*Problem details*: Find the line containing "Select savegame1 in the list" in the data below, then output that line and each one after it exactly, with nothing else.

*Given records*:
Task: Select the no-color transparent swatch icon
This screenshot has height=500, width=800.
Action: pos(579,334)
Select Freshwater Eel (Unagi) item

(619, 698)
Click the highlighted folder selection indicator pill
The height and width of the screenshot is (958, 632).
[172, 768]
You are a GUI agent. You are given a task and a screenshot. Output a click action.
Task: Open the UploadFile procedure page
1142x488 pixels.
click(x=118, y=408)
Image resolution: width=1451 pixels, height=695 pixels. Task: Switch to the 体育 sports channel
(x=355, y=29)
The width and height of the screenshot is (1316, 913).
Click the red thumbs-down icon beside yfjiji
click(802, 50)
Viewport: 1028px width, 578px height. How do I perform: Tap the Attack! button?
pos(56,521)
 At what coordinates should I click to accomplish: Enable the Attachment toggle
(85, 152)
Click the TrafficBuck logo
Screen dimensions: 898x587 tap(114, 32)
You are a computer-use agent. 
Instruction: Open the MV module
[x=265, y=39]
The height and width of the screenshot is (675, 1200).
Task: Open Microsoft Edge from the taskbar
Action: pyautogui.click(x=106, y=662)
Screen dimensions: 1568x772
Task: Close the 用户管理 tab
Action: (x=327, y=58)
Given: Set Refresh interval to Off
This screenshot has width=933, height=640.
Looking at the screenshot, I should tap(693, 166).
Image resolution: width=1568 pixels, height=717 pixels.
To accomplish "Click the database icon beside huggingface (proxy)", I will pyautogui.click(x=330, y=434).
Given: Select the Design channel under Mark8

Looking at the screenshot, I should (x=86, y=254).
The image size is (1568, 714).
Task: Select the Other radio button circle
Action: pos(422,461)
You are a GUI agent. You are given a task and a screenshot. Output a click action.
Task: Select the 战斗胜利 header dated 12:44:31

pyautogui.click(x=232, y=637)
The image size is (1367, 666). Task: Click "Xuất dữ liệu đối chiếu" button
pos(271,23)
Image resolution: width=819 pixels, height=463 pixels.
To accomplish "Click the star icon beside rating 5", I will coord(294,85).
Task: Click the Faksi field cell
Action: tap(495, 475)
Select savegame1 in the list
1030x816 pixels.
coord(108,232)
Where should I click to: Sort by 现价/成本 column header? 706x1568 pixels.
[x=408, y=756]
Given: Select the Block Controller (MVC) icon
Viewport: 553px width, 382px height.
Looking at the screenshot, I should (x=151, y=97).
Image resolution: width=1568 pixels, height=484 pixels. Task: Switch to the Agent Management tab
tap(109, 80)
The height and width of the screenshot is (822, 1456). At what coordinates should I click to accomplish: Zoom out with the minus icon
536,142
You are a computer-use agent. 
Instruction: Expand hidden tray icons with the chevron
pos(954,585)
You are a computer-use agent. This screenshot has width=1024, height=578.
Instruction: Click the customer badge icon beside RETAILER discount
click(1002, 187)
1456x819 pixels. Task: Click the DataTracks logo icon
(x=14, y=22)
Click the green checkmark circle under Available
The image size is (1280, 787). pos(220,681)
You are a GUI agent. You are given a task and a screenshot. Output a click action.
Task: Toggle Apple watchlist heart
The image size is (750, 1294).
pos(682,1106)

*Answer box*:
Select savegame1 in the list
1030x816 pixels.
coord(108,232)
Where should I click to: Sort by 现价/成本 column header? 706x1568 pixels.
[x=408, y=756]
Given: Select the Block Controller (MVC) icon
Viewport: 553px width, 382px height.
Looking at the screenshot, I should (x=151, y=97).
Image resolution: width=1568 pixels, height=484 pixels. Task: Switch to the Agent Management tab
tap(109, 80)
The height and width of the screenshot is (822, 1456). At what coordinates should I click to accomplish: Zoom out with the minus icon
536,142
You are a computer-use agent. 
Instruction: Expand hidden tray icons with the chevron
pos(954,585)
You are a computer-use agent. This screenshot has width=1024, height=578.
Instruction: Click the customer badge icon beside RETAILER discount
click(1002, 187)
1456x819 pixels. Task: Click the DataTracks logo icon
(x=14, y=22)
Click the green checkmark circle under Available
The image size is (1280, 787). pos(220,681)
You are a GUI agent. You are given a task and a screenshot. Output a click action.
Task: Toggle Apple watchlist heart
The image size is (750, 1294).
pos(682,1106)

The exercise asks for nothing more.